Risk Management Process

There is a specific procedure that one should follow when it comes to performing a risk assessment. The overall process can be itemized as follows:

Identification - Perform a brainstorming session where all conceivable risks are itemized

Planning - Once defined, plan for contingencies as part of the overall project plan; implement controls as needed

Derive Safeguards - Place specific 'fallbacks' into the overall project plan as contingencies for risks if they arise

Monitor - Continuously monitor the project to determine if any defined (or un-expected) risks manifest themselves

Dealing with Risk

Once the risks are identified and the specific risk process has been instantiated, what should the project manager do with the defined risks? There are actually certain techniques to be aware of pertaining to risk. Being aware of what the risks are will dictate how effective each of the individual risk management options might be.
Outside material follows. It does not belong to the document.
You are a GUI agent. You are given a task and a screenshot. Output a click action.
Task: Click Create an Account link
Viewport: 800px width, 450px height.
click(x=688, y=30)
■ Avoid the Risk - This may seem obvious, but it is an actual technique. There are instances where a perceived risk can be avoided entirely if certain steps are taken.

■ Reduce the Risk - While some risks cannot be avoided, they can be reduced. This may be accomplished by fine tuning aspects of the overall project plan or making adjustments to specific areas of scope. Whatever the case, reducing a risk reduces the impact it will have on your project.

■ Share the Risk - If a certain risk cannot be avoided or reduced, steps can be taken to share the risk in some way. Perhaps a joint venture with a third-party will reduce the downside risk for the organization as a whole. This could reduce the sunk cost and potential losses of the project if sharing of risk results in it being spread out over several different individuals or groups.

■ Retain the Risk -Once all options are exhausted, the team members, sponsor and project manager may just decide to retain the risk and accept the downside potential as is. This decision is usually made by first determining the upside potential of the project. If it is deemed that the project's expected upside far outweighs the sunk cost and downside, than the risk itself may be worth it. [7].

Conclusion

The relevance of the work lies in the fact that risk identification is one of the most important stages of check which affects the kind of conclusion and welfare of both firms. The verification with the low risk assessment allows you to make a favorable prognosis for functioning of the company in the future that will attract new investors. Correct risk identification allows to implement the activity of auditors effectively without such consequences as negative feedback and revocation of license in extreme cases.

The aim of this work was to review the concepts of audit risk, its types and influence on activity. For the achievement of this purpose I have solved the following tasks: I gave a general description of risk of audit; I studied components and models of risk in audit; I assessed risk in audit.

One of the most important elements in the organization and planning of the audit object is to assess the risks of the audit, which determines the orientation of the work in a reasonable amount of sample surveys to the definition of "risk areas".The auditor may reduce the level of risk but audit risk can never be reduced to zero, so the task of the auditor is to minimize the likelihood of errors. The systematic approach is the best method of reducing audit risk. This approach involves the standardization of all important moments of monitoring, testing, record keeping and reporting.

Использованные источники:

1. Source: Auditing Standard No. 8 (2010, December 15)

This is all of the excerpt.